Task requirements
**A.** Could you reproduce, word for word, the passage on swap and pagefile placement from "This makes sense" to "swap/pagefile fragmentation, etc."?
**B.** Can you convert the listing, from the line with "Open the Last Price type dropdown" to the line with "pyautogui.click(x=62, y=80)", into a numbered list with the blank lines left out?
##### Selected extract
This makes sense in real (non-virualised) server, because you can optimise a few things, i.e. to put pagefile on separate faster disk (i.e. SSD), maximise transfer-speed (by using the outer cylinders of hard-drive), minimise access-time ("middle" of disk), prevent swap/pagefile fragmentation, etc.

How much sense it makes with VM depends on your storage-configuration. For example one of my arrays is Raid10/SSD where I always create small vdisk for every VM, and put only pagefile/swap-partition (with fixed size) there. This vdisk is very fast, and (according to my own experience) it is much better than over-commiting memory, because with its own pagefile/swap VM "knows" it is using swap instead of RAM, and I can controll how much it uses it (i.e. with "swappines" in linux). If I over-commited memory and counted on ESXi-swapping, VMs would know nothing about it and would try to use all memory without any limit (i.e. for disk-cache).
##########
##### Task inputs
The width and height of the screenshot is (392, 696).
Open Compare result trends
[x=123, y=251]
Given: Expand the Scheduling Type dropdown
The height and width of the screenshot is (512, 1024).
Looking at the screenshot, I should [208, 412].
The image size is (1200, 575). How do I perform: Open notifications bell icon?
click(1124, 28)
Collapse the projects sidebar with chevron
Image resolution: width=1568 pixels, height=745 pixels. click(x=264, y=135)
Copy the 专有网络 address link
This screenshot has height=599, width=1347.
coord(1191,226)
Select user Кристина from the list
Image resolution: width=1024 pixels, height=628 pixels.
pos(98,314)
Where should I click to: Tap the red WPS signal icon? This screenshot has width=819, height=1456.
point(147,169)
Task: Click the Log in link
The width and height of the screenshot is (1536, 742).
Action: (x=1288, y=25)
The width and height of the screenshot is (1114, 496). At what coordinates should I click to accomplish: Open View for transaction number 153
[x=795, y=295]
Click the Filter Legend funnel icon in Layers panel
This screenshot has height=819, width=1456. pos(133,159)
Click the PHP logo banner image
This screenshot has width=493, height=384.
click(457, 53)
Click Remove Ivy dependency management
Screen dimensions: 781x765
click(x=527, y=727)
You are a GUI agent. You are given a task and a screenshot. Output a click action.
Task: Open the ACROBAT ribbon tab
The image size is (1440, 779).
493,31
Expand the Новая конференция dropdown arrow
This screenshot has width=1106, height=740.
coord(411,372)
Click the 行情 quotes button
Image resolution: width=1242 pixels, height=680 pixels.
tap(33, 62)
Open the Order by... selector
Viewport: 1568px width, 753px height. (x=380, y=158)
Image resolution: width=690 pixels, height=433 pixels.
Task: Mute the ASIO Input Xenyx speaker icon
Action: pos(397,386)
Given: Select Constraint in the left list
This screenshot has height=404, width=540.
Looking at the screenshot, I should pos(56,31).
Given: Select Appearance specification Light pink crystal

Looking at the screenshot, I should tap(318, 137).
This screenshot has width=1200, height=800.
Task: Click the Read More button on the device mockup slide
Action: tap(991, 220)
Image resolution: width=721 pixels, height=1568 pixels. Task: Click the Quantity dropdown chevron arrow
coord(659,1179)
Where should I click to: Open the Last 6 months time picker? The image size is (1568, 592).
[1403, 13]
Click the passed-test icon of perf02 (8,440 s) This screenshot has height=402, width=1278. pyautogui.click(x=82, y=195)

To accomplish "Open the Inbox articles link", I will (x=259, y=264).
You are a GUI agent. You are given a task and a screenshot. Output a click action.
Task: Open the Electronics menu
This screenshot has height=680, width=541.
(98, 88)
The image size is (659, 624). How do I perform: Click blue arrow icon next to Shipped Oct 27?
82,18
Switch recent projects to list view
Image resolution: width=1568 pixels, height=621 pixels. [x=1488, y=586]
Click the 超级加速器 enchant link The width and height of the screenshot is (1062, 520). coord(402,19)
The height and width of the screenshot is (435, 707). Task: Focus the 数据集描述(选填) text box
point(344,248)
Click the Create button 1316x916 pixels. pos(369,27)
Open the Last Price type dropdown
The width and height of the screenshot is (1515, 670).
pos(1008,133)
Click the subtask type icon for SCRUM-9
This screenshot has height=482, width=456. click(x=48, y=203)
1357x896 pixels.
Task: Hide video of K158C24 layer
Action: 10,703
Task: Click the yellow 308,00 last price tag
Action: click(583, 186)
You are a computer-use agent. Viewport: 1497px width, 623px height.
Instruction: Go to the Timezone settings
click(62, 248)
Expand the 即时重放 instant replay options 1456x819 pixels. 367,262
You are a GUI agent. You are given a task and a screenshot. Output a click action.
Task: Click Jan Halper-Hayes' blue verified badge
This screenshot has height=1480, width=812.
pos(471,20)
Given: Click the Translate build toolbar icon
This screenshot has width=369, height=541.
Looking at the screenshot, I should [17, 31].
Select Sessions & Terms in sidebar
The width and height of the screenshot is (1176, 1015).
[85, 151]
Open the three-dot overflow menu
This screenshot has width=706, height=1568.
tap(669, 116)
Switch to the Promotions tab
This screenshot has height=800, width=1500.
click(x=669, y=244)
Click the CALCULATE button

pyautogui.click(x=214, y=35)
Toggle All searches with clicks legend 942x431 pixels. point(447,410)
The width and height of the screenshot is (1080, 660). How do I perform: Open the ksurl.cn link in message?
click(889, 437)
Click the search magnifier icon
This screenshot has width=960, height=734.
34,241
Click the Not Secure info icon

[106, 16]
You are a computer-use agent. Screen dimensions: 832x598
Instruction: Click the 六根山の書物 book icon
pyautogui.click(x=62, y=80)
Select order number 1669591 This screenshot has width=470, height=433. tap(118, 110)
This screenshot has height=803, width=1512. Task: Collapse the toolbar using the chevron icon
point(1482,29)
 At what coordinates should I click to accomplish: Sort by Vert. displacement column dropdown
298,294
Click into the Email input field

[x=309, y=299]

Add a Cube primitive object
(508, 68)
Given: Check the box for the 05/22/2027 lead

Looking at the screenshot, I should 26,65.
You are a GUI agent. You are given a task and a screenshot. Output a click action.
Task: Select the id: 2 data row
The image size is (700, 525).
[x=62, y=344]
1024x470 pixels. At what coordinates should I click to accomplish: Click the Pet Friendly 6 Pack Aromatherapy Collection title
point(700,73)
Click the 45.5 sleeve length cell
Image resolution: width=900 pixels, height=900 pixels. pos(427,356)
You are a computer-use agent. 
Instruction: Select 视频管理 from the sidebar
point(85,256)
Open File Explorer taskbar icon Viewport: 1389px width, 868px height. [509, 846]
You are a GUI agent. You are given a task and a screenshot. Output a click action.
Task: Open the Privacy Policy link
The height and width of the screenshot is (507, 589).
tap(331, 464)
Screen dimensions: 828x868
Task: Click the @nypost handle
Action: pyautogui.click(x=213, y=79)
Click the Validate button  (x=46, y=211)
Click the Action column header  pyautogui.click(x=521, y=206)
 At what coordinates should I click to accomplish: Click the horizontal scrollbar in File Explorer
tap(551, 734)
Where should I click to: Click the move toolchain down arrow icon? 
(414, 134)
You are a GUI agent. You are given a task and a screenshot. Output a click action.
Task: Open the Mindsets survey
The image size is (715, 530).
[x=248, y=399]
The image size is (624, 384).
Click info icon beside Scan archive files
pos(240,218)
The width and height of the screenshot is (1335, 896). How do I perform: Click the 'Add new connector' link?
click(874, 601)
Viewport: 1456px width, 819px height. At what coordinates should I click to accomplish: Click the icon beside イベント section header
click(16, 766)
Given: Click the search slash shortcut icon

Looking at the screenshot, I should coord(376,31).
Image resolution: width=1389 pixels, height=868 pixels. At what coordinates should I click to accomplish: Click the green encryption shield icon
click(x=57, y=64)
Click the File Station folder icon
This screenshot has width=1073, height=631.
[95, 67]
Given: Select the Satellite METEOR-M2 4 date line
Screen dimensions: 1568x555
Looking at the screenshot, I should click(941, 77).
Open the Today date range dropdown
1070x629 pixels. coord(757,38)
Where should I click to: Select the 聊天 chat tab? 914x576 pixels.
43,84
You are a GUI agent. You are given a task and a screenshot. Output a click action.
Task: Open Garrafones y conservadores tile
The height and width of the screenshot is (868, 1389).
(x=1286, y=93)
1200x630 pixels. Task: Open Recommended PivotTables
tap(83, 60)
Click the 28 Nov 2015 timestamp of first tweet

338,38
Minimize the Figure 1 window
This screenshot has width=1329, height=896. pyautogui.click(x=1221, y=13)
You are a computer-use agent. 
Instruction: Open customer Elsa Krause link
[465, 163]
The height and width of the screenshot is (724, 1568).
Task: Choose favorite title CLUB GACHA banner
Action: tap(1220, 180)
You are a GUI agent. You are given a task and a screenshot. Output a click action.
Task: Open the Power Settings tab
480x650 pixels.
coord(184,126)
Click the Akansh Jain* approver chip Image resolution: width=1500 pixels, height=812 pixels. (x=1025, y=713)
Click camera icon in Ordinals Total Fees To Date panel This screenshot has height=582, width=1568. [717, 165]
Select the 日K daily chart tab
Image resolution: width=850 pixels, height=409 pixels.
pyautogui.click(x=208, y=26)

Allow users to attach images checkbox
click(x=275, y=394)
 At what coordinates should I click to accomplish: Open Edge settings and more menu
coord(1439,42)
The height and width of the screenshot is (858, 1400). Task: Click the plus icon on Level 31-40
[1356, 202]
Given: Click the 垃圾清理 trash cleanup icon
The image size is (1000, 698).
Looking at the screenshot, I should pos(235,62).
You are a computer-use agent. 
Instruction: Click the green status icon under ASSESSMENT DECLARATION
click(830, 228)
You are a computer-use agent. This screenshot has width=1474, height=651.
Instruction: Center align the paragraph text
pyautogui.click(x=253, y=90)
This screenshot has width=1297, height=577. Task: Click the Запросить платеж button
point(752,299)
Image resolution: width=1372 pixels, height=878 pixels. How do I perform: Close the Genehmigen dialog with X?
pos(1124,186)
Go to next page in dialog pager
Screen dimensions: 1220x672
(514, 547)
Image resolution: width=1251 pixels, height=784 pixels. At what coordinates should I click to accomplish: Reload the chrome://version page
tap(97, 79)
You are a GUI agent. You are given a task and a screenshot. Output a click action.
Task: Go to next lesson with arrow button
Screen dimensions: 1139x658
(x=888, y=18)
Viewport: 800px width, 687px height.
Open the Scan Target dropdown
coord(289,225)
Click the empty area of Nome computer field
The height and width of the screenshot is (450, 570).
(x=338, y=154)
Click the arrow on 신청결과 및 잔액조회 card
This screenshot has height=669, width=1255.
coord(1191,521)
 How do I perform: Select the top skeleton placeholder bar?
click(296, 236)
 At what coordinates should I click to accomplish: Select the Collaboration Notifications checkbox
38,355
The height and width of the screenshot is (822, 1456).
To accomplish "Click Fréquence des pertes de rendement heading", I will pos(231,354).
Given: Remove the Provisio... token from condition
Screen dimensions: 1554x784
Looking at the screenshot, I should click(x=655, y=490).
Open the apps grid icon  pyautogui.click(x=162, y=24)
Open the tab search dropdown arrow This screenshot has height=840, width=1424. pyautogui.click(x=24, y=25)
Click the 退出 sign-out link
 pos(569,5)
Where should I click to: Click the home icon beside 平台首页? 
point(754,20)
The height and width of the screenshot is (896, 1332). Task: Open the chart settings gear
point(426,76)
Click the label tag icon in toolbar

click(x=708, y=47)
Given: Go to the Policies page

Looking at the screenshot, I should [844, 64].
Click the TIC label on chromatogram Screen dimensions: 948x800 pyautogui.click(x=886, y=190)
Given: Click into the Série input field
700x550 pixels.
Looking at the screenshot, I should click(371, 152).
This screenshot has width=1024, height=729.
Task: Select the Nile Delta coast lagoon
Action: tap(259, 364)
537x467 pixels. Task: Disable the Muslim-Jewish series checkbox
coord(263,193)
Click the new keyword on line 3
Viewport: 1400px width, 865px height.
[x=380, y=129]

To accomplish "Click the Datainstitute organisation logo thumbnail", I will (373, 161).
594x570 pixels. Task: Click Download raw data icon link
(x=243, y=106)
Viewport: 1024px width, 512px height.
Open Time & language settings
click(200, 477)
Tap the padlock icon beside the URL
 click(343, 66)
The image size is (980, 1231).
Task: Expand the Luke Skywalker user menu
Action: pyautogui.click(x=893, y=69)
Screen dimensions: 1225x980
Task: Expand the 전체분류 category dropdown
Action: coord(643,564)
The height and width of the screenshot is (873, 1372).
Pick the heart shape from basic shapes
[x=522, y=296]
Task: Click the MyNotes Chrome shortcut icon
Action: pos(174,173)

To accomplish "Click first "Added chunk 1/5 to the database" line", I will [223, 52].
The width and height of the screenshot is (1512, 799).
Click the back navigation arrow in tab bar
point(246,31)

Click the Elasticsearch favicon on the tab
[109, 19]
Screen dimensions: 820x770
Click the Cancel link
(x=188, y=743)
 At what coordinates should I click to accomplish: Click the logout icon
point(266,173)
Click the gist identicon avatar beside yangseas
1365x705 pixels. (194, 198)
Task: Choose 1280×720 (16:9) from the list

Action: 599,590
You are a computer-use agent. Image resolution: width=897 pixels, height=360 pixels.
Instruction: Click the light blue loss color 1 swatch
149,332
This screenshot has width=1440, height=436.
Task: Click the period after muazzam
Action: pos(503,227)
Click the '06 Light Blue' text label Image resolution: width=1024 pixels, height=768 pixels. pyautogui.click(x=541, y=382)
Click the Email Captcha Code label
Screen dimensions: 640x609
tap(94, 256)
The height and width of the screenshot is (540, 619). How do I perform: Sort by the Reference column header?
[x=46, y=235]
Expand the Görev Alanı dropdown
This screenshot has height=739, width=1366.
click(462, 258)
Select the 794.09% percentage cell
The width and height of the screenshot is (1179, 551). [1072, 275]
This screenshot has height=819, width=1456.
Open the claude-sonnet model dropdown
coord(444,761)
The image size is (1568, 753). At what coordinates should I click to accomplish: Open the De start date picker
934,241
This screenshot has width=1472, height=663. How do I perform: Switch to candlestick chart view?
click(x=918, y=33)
##########
Answer set
**A.**
This makes sense in real (non-virualised) server, because you can optimise a few things, i.e. to put pagefile on separate faster disk (i.e. SSD), maximise transfer-speed (by using the outer cylinders of hard-drive), minimise access-time ("middle" of disk), prevent swap/pagefile fragmentation, etc.

**B.**
1. Open the Last Price type dropdown
2. The width and height of the screenshot is (1515, 670).
3. pos(1008,133)
4. Click the subtask type icon for SCRUM-9
5. This screenshot has height=482, width=456. click(x=48, y=203)
6. 1357x896 pixels.
7. Task: Hide video of K158C24 layer
8. Action: 10,703
9. Task: Click the yellow 308,00 last price tag
10. Action: click(583, 186)
11. You are a computer-use agent. Viewport: 1497px width, 623px height.
12. Instruction: Go to the Timezone settings
13. click(62, 248)
14. Expand the 即时重放 instant replay options 1456x819 pixels. 367,262
15. You are a GUI agent. You are given a task and a screenshot. Output a click action.
16. Task: Click Jan Halper-Hayes' blue verified badge
17. This screenshot has height=1480, width=812.
18. pos(471,20)
19. Given: Click the Translate build toolbar icon
20. This screenshot has width=369, height=541.
21. Looking at the screenshot, I should [17, 31].
22. Select Sessions & Terms in sidebar
23. The width and height of the screenshot is (1176, 1015).
24. [85, 151]
25. Open the three-dot overflow menu
26. This screenshot has width=706, height=1568.
27. tap(669, 116)
28. Switch to the Promotions tab
29. This screenshot has height=800, width=1500.
30. click(x=669, y=244)
31. Click the CALCULATE button
32. pyautogui.click(x=214, y=35)
33. Toggle All searches with clicks legend 942x431 pixels. point(447,410)
34. The width and height of the screenshot is (1080, 660). How do I perform: Open the ksurl.cn link in message?
35. click(889, 437)
36. Click the search magnifier icon
37. This screenshot has width=960, height=734.
38. 34,241
39. Click the Not Secure info icon
40. [106, 16]
41. You are a computer-use agent. Screen dimensions: 832x598
42. Instruction: Click the 六根山の書物 book icon
43. pyautogui.click(x=62, y=80)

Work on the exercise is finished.